E in questo contesto tante frasi sono state spese sul futuro programma di taglio alle tasse, lo stimolo infrastrutturale e la conseguente inflazione prossima ventura, favorita anche da prezzi delle materie prime che manifestano un minimo di ripresa.
In realtà probabilmente i cambiamenti sul fixed income erano già in divenire da qualche mese, in quanto, dopo quasi 35 anni di bull market dell'obbligazionario, interrotto solo da brevi manovre di rialzo dei tassi qua e là, si era giunti ai confini dell'assurdo. Ricordiamo infatti che l'estate scorsa non solo sul mercato secondario, ma anche in asta furono venduti bund decennali a coupon zero e sopra il livello di par. In pratica si andava a incassare un rendimento a scadenza negativa anche comprando direttamente dallo stato tedesco, cosa che ovviamente solamente pochi istituzionali possono fare. Vi era il sospetto che questa enorme e cruciale asset class fosse diventata uno schema Ponzi, in cui l'unica logica era rifilare ciò che si era appena acquistato al compratore seguente a prezzi ancora più assurdi, grazie anche agli obblighi in termini di asset allocation di diversi investitori istituzionali chiave, oltre che naturalmente all'azione delle banche centrali.
Non sorprendentemente la reazione è stata violenta, anche se tutto sommato le conseguenze potevano essere peggiori. Allo stato attuale dai minimi dell'ultimo anno sul decennale statunitense si è passati nel giro di circa sei mesi da un rendimento minimo all'1,32% all'attualie 2,35-2,40%. Un movimento che avrebbe comportato con una posizione lunga una perdita intorno al 20% del capitale investito.
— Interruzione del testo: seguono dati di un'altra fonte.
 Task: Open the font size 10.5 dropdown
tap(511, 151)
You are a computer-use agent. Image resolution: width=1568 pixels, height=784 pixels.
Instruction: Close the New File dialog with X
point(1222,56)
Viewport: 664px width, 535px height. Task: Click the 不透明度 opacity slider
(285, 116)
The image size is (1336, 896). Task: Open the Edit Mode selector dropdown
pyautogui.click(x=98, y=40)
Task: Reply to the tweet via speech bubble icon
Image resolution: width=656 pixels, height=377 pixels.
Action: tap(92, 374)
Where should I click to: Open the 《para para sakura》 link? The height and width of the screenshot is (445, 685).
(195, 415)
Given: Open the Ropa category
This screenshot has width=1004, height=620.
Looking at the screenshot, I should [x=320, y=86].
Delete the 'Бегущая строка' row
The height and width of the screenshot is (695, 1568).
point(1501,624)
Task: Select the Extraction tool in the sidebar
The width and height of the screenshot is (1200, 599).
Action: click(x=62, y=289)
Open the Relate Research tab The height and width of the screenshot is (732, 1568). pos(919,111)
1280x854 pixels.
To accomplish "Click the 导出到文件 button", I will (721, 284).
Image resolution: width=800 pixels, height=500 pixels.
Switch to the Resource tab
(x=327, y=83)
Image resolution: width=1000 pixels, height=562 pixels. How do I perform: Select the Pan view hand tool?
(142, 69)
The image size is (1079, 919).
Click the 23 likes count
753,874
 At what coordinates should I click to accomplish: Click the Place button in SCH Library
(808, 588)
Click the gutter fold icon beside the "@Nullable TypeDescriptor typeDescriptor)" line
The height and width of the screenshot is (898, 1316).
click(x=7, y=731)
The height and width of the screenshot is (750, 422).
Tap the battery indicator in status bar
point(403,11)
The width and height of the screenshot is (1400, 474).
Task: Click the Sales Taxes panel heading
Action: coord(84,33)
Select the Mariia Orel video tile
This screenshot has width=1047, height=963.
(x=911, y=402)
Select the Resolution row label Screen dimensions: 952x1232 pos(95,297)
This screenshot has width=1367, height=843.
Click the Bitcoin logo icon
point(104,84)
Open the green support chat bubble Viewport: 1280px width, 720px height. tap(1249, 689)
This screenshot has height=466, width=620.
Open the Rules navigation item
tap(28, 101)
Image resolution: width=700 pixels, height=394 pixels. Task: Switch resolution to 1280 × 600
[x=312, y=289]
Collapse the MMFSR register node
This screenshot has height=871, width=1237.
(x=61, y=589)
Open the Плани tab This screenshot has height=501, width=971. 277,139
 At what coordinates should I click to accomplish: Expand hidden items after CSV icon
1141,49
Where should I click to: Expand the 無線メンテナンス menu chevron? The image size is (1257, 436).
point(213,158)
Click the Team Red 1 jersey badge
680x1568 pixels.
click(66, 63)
Il massimo che è stato toccato lo scorso dicembre è stato intorno al 2,64%, una soglia probabilmente non casuale. Infatti molti si stanno chiedendo se quella che stiamo vedendo è una semplice correzione dal territorio dell'assurdo, destinata più o meno a stabilizzarsi da livelli non lontanissimi da quelli attuali oppure se siamo di fronte all'inizio di un vero e proprio, nonché duraturo, bear market.
L'atteggiamento delle banche centrali non aiuta: ad esempio, per quanto ci siano voci discordanti dentro la Bce, con ogni probabilità il minimo di tapering che verrà attuato nel 2017 sarà dovuto più all'esaurimento di collaterale accettabile secondo le regole della manovra (soprattutto Bund) che alla reale volontà di cominciare a chiudere lo stimolo monetario. La Fed dall'altra parte è impegnata nella manovra di normalizzazione dei tassi più svogliata e lenta di sempre.
La risposta al quesito è che per il momento l'evidenza mostra che siamo ancora nel territorio della correzione, ma dove lo scenario potrebbe cambiare radicalmente è una questione interessante. Un gigante come Bill Gross, uno dei più famosi gestori di obbligazioni del mondo, ha indicato nella soglia, per l'appunto brevemente superata, del 2,6% per i Treasury lo spartiacque. Incidentalmente questo valore rappresenta anche un movimento di due standard deviation dai minimi di rendimento, mentre se si sale a tre standard deviation la soglia del bear market arriva intorno al 3% di rendimento.
Ora in generale i movimenti dei Treasury decennali tendono a presentare una quantità maggiore di strappi dai picchi di prezzo oltre le due standard deviation, rispetto a quanto modelli gaussiani o similari suggerirebbero; il superamento di quota 3%, però, significherebbe entrare con sicurezza in un quadro che non si vede da oltre un decennio.